[Supplied material]
%%

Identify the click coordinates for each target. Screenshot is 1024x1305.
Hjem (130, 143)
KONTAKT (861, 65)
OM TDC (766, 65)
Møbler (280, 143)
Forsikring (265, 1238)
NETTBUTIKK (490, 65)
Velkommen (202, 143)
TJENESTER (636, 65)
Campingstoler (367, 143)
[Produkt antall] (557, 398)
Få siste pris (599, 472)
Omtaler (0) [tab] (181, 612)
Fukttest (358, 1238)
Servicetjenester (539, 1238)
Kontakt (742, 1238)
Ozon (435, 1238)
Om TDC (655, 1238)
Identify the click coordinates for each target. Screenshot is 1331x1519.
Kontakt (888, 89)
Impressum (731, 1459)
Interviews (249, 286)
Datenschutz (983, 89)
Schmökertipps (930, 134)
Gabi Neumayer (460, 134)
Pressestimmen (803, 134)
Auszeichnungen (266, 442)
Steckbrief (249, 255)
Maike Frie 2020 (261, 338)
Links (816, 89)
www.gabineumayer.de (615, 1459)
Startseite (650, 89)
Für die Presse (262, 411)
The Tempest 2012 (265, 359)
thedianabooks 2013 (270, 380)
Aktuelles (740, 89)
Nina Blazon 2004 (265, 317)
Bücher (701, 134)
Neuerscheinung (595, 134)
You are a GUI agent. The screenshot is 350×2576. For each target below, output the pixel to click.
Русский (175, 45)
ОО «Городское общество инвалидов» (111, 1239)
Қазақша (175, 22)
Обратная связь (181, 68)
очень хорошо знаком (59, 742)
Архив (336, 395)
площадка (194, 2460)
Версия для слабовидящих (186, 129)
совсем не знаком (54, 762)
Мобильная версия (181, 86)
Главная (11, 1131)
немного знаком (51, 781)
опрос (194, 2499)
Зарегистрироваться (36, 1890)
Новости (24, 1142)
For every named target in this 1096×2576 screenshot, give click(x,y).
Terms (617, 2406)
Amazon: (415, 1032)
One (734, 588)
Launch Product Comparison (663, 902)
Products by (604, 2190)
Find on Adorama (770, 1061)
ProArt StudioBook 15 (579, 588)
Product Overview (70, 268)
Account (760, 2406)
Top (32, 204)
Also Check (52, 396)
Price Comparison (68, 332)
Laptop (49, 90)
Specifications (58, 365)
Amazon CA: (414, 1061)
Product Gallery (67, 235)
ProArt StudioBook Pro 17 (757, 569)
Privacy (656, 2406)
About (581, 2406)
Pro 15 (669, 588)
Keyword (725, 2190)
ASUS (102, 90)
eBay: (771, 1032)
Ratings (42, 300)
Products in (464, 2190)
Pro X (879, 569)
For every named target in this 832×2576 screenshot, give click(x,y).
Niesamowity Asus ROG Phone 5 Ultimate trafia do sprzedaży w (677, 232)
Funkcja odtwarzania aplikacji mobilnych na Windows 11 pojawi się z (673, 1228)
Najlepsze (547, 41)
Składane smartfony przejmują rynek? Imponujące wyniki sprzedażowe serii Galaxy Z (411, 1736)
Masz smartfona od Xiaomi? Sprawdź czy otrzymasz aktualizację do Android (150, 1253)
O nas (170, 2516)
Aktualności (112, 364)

%%

[Objective] Copy all of the data above, switching every "click coordinates" to "tap coordinates" and changing nothing else.

[Exercise answer]
Identify the tap coordinates for each target. Screenshot is 1024x1305.
Hjem (130, 143)
KONTAKT (861, 65)
OM TDC (766, 65)
Møbler (280, 143)
Forsikring (265, 1238)
NETTBUTIKK (490, 65)
Velkommen (202, 143)
TJENESTER (636, 65)
Campingstoler (367, 143)
[Produkt antall] (557, 398)
Få siste pris (599, 472)
Omtaler (0) [tab] (181, 612)
Fukttest (358, 1238)
Servicetjenester (539, 1238)
Kontakt (742, 1238)
Ozon (435, 1238)
Om TDC (655, 1238)
Identify the tap coordinates for each target. Screenshot is 1331x1519.
Kontakt (888, 89)
Impressum (731, 1459)
Interviews (249, 286)
Datenschutz (983, 89)
Schmökertipps (930, 134)
Gabi Neumayer (460, 134)
Pressestimmen (803, 134)
Auszeichnungen (266, 442)
Steckbrief (249, 255)
Maike Frie 2020 (261, 338)
Links (816, 89)
www.gabineumayer.de (615, 1459)
Startseite (650, 89)
Für die Presse (262, 411)
The Tempest 2012 (265, 359)
thedianabooks 2013 (270, 380)
Aktuelles (740, 89)
Nina Blazon 2004 (265, 317)
Bücher (701, 134)
Neuerscheinung (595, 134)
You are a GUI agent. The screenshot is 350×2576. For each target below, output the pixel to click.
Русский (175, 45)
ОО «Городское общество инвалидов» (111, 1239)
Қазақша (175, 22)
Обратная связь (181, 68)
очень хорошо знаком (59, 742)
Архив (336, 395)
площадка (194, 2460)
Версия для слабовидящих (186, 129)
совсем не знаком (54, 762)
Мобильная версия (181, 86)
Главная (11, 1131)
немного знаком (51, 781)
опрос (194, 2499)
Зарегистрироваться (36, 1890)
Новости (24, 1142)
For every named target in this 1096×2576 screenshot, give click(x,y).
Terms (617, 2406)
Amazon: (415, 1032)
One (734, 588)
Launch Product Comparison (663, 902)
Products by (604, 2190)
Find on Adorama (770, 1061)
ProArt StudioBook 15 (579, 588)
Product Overview (70, 268)
Account (760, 2406)
Top (32, 204)
Also Check (52, 396)
Price Comparison (68, 332)
Laptop (49, 90)
Specifications (58, 365)
Amazon CA: (414, 1061)
Product Gallery (67, 235)
ProArt StudioBook Pro 17 (757, 569)
Privacy (656, 2406)
About (581, 2406)
Pro 15 (669, 588)
Keyword (725, 2190)
ASUS (102, 90)
eBay: (771, 1032)
Ratings (42, 300)
Products in (464, 2190)
Pro X (879, 569)
For every named target in this 832×2576 screenshot, give click(x,y).
Niesamowity Asus ROG Phone 5 Ultimate trafia do sprzedaży w (677, 232)
Funkcja odtwarzania aplikacji mobilnych na Windows 11 pojawi się z (673, 1228)
Najlepsze (547, 41)
Składane smartfony przejmują rynek? Imponujące wyniki sprzedażowe serii Galaxy Z (411, 1736)
Masz smartfona od Xiaomi? Sprawdź czy otrzymasz aktualizację do Android (150, 1253)
O nas (170, 2516)
Aktualności (112, 364)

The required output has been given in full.